10 dezembro 2016

PARA VÓS O MEU CANTO...


Para vós o meu canto, companheiros da vida!
Vós, que tendes os olhos profundos e abertos,
vós, para quem não existe batalha perdida,
nem desmedida amargura,
nem aridez nos desertos;
vós, que modificais um leito dum rio;
- nos dias difíceis sem literatura,
penso em vós: e confio;
penso em mim e confio;
- para vós os meus versos, companheiros da vida!
Se canto os búzios, que falam dos clamores,
das pragas imensas lançadas ao mar
e da fome dos pescadores, 
- penso em vós, companheiros,
que trazeis outros búzios para cantar...
Acuso as falas e os gestos inúteis;
aponto as ruas tristes da cidade
a crivo de bocejos as meninas fúteis...
Mas penso em vós e creio em vós, irmãos,
que trazeis ruas com outra claridade
e outro calor no apertar das mãos.
E vou convosco. - Definido e preciso,
erguido ao alto como um grito de guerra,
à espera do Dia do Juízo...
Que o Dia do Juízo
não é no céu... é na Terra!



Sidónio Muralha


Nota: Nasceu em 28 de Julho de 1920, na Madragoa (Lisboa). Em 1941 (21 anos), incentivado pelo matemático Bento de Jesus Caraça publicou o seu primeiro livro de poesia: “Beco”. Integrou o movimento neo-realista com nomes como Joaquim Namorado, Fernando Namora ou Mário Dionísio. Fez parte do Novo Cancioneiro, que reunia autores contestatários do Estado Novo. Em 1943 exila-se no Congo belga, onde chegou a ser director geral da Unilever (estudara Ciências Económicas e Financeiras, mais tarde Administração na Universidade de Louvain, na Bélgica). Em 1944 casou por procuração (ela estava em Portugal) com Maria Fernanda d’Almeida, de quem teve quatro filhos. No Natal de 1949 (29 anos) volta a Portugal, publicando a 2ª edição de Beco - Passagem de Nível e no ano seguinte “Companheira dos Homens”. Ambas as edições de autor contaram com ilustrações de Júlio Pomar na capa.

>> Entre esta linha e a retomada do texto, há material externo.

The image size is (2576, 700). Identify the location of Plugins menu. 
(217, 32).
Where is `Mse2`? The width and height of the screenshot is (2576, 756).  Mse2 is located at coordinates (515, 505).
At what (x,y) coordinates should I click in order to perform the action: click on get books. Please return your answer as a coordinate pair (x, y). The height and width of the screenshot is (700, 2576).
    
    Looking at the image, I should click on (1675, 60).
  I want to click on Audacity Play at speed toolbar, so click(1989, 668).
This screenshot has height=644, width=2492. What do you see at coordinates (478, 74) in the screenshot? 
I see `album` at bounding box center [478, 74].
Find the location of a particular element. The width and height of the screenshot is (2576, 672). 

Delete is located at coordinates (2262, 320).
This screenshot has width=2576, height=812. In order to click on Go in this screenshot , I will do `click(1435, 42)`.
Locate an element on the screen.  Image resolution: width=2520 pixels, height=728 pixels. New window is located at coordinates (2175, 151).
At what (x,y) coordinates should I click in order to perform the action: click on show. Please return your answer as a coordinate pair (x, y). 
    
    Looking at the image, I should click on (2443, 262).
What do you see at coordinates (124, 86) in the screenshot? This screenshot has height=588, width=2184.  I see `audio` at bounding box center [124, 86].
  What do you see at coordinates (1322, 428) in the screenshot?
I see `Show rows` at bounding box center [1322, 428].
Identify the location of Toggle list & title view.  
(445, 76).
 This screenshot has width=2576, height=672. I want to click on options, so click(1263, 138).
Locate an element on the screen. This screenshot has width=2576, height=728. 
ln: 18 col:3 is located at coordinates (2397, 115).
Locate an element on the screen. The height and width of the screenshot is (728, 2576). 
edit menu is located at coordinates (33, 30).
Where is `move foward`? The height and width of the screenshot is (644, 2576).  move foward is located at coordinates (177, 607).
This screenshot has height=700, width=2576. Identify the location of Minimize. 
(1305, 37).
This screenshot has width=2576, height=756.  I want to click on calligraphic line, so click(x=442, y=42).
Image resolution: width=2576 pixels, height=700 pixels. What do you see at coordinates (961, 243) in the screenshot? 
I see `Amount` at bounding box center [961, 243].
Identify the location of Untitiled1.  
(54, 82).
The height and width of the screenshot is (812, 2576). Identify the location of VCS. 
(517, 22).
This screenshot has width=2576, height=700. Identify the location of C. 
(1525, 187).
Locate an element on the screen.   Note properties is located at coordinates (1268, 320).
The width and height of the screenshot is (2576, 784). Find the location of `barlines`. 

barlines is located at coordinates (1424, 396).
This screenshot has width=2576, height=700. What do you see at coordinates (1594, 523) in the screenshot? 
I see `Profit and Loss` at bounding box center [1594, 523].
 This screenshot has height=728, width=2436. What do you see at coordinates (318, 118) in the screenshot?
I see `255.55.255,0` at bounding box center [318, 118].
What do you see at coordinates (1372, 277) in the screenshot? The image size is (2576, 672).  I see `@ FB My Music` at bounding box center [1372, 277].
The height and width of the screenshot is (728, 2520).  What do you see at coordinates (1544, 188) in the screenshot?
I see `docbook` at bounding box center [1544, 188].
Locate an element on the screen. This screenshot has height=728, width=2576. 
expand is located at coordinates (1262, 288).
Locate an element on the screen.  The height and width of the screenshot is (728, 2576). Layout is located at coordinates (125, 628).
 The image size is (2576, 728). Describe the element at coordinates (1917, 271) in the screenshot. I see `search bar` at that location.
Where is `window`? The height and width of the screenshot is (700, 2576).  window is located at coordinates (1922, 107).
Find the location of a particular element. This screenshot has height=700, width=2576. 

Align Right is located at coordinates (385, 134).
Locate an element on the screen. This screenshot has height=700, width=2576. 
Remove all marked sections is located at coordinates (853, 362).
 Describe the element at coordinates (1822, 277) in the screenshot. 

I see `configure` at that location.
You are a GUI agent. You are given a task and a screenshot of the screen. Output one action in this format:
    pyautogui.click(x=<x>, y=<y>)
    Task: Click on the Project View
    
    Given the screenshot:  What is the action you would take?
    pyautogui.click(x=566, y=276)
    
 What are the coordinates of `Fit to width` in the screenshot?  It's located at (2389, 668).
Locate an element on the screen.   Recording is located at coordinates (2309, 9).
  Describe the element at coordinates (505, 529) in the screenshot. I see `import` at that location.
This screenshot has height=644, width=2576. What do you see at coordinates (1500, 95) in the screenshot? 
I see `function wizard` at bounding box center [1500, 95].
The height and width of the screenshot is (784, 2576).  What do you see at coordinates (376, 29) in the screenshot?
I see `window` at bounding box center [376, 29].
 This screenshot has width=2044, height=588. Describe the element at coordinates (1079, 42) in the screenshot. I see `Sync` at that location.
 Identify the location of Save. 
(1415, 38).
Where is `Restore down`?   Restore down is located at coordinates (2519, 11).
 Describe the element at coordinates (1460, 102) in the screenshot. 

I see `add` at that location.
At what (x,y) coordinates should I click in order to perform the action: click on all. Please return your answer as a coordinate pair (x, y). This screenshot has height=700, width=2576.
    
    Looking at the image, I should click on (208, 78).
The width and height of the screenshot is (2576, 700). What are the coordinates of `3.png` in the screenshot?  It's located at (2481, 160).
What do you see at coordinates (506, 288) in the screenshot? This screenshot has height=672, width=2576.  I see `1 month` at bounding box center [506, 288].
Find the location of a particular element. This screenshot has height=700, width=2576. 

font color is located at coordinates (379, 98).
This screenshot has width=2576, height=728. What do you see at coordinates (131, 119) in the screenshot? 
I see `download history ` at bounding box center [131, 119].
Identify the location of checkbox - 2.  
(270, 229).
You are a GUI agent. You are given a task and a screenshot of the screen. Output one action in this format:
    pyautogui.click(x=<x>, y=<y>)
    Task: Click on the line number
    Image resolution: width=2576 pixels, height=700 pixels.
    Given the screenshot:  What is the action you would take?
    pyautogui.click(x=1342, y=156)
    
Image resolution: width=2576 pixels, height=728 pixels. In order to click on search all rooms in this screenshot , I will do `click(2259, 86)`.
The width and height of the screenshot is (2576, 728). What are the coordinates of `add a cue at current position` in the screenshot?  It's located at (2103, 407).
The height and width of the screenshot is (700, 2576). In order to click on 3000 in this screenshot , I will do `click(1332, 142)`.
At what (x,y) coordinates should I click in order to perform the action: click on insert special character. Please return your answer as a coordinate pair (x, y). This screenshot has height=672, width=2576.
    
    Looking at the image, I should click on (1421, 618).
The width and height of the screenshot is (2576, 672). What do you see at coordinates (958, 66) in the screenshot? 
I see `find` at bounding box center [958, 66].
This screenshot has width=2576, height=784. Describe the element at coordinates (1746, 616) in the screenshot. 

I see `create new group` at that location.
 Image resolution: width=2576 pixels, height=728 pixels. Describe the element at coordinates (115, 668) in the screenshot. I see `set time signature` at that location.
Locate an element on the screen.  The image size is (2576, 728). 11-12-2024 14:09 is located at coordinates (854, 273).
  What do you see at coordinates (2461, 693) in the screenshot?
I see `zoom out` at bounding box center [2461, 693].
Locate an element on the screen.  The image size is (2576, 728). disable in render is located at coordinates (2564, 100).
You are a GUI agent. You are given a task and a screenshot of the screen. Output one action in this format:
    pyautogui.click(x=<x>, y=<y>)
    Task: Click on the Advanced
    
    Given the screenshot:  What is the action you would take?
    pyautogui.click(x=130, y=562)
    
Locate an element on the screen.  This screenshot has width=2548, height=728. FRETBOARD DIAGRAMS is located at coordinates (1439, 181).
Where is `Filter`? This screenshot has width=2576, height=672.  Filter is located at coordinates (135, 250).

Em 1950, com desenhos do mesmo e músicas de Francine Benoit publica o livro de poemas para crianças “Bichos, Bichinhos e Bicharocos”. Em 1960 (40 anos) a família regressa à Europa e vive 2 anos em Bruxelas. Continua a trabalhar para a Unilever, e estagia e trabalha em Bafatá (Guiné Bissau), Ostende (Bélgica), Dakar (Senegal), Londres e Paris. No início dos anos 60 chega ao Brasil, onde ficaria até ao fim da vida. Estabelece-se com a família em São Paulo, onde é um dos fundadores da Editora Giroflé (publicações para crianças). O projecto não vinga, mas vai publicando livros para crianças (“A Televisão da Bicharada”, 1962, I Prêmio da Bienal do Livro de São Paulo) e para adultos. Nos anos 70 regressa a Portugal para publicitar a sua antologia de poesia “Poemas” (1971), e depois para celebrar o Portugal libertado pela revolução dos cravos. A esposa Maria Fernanda faleceu em 1978. Em 1979 (59 anos), recebeu o prémio de literatura infantil, o “Prémio Portugal 79 – Livro para Crianças”. Nesse ano, casa com a médica obstetra Helen Butler, com quem passou a viver em Curitiba, onde faleceu a 8 de Dezembro de 1982 (62 anos). Foi um dos precursores do neo-realismo e grande divulgador da literatura infantil. Em vida, publicou 21 livros para adultos e 15 livros para crianças, por editoras portuguesas e brasileiras. É considerado um dos melhores poetas para crianças em língua portuguesa.